Assignment: Exact reproduction of all the data is needed.

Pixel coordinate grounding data
______________________________

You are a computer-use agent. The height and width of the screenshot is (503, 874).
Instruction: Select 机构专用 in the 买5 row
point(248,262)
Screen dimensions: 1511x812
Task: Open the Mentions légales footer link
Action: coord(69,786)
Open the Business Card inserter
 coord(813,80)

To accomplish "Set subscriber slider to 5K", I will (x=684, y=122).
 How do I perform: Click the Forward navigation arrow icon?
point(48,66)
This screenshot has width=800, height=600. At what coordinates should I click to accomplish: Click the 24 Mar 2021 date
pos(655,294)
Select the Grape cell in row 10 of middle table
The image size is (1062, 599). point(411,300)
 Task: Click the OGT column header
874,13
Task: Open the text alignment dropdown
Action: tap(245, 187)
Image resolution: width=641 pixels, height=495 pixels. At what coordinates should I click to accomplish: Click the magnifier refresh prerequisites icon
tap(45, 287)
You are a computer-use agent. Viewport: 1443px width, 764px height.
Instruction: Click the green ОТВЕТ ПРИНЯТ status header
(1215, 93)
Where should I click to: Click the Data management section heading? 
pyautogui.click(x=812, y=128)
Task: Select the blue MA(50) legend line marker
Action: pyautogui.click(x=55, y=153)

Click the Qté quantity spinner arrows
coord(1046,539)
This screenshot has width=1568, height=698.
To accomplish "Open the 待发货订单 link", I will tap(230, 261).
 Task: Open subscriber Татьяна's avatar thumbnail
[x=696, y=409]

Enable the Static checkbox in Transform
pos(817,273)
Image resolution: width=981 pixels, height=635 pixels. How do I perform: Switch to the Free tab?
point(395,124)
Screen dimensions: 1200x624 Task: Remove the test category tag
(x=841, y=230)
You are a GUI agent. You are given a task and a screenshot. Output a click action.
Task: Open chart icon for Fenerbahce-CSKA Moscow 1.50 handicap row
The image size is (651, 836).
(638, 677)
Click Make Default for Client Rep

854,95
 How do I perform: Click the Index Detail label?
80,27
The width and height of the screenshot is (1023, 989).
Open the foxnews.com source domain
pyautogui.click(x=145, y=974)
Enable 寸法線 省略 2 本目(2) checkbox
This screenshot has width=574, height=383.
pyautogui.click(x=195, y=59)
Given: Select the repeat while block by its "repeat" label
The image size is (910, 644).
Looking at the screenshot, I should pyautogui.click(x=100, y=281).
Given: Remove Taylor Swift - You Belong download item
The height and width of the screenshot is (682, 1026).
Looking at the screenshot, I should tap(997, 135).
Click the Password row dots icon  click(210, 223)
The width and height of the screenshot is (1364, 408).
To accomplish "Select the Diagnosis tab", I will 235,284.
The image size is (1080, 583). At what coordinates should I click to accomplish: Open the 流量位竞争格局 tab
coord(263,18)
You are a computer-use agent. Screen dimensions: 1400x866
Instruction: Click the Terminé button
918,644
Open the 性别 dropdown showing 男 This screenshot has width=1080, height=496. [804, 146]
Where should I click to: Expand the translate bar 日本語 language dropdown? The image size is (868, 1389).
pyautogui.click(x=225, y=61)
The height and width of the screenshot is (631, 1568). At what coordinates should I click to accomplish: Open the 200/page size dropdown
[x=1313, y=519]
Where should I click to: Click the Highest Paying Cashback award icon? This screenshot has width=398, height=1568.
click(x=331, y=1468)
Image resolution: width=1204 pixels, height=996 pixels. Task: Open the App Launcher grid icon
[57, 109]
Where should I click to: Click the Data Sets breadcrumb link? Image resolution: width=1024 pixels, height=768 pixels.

______________________________

Solved problem:
You are a computer-use agent. The height and width of the screenshot is (503, 874).
Instruction: Select 机构专用 in the 买5 row
point(248,262)
Screen dimensions: 1511x812
Task: Open the Mentions légales footer link
Action: coord(69,786)
Open the Business Card inserter
 coord(813,80)

To accomplish "Set subscriber slider to 5K", I will (x=684, y=122).
 How do I perform: Click the Forward navigation arrow icon?
point(48,66)
This screenshot has width=800, height=600. At what coordinates should I click to accomplish: Click the 24 Mar 2021 date
pos(655,294)
Select the Grape cell in row 10 of middle table
The image size is (1062, 599). point(411,300)
 Task: Click the OGT column header
874,13
Task: Open the text alignment dropdown
Action: tap(245, 187)
Image resolution: width=641 pixels, height=495 pixels. At what coordinates should I click to accomplish: Click the magnifier refresh prerequisites icon
tap(45, 287)
You are a computer-use agent. Viewport: 1443px width, 764px height.
Instruction: Click the green ОТВЕТ ПРИНЯТ status header
(1215, 93)
Where should I click to: Click the Data management section heading? 
pyautogui.click(x=812, y=128)
Task: Select the blue MA(50) legend line marker
Action: pyautogui.click(x=55, y=153)

Click the Qté quantity spinner arrows
coord(1046,539)
This screenshot has width=1568, height=698.
To accomplish "Open the 待发货订单 link", I will tap(230, 261).
 Task: Open subscriber Татьяна's avatar thumbnail
[x=696, y=409]

Enable the Static checkbox in Transform
pos(817,273)
Image resolution: width=981 pixels, height=635 pixels. How do I perform: Switch to the Free tab?
point(395,124)
Screen dimensions: 1200x624 Task: Remove the test category tag
(x=841, y=230)
You are a GUI agent. You are given a task and a screenshot. Output a click action.
Task: Open chart icon for Fenerbahce-CSKA Moscow 1.50 handicap row
The image size is (651, 836).
(638, 677)
Click Make Default for Client Rep

854,95
 How do I perform: Click the Index Detail label?
80,27
The width and height of the screenshot is (1023, 989).
Open the foxnews.com source domain
pyautogui.click(x=145, y=974)
Enable 寸法線 省略 2 本目(2) checkbox
This screenshot has width=574, height=383.
pyautogui.click(x=195, y=59)
Given: Select the repeat while block by its "repeat" label
The image size is (910, 644).
Looking at the screenshot, I should pyautogui.click(x=100, y=281).
Given: Remove Taylor Swift - You Belong download item
The height and width of the screenshot is (682, 1026).
Looking at the screenshot, I should tap(997, 135).
Click the Password row dots icon  click(210, 223)
The width and height of the screenshot is (1364, 408).
To accomplish "Select the Diagnosis tab", I will 235,284.
The image size is (1080, 583). At what coordinates should I click to accomplish: Open the 流量位竞争格局 tab
coord(263,18)
You are a computer-use agent. Screen dimensions: 1400x866
Instruction: Click the Terminé button
918,644
Open the 性别 dropdown showing 男 This screenshot has width=1080, height=496. [804, 146]
Where should I click to: Expand the translate bar 日本語 language dropdown? The image size is (868, 1389).
pyautogui.click(x=225, y=61)
The height and width of the screenshot is (631, 1568). At what coordinates should I click to accomplish: Open the 200/page size dropdown
[x=1313, y=519]
Where should I click to: Click the Highest Paying Cashback award icon? This screenshot has width=398, height=1568.
click(x=331, y=1468)
Image resolution: width=1204 pixels, height=996 pixels. Task: Open the App Launcher grid icon
[57, 109]
Where should I click to: Click the Data Sets breadcrumb link? Image resolution: width=1024 pixels, height=768 pixels.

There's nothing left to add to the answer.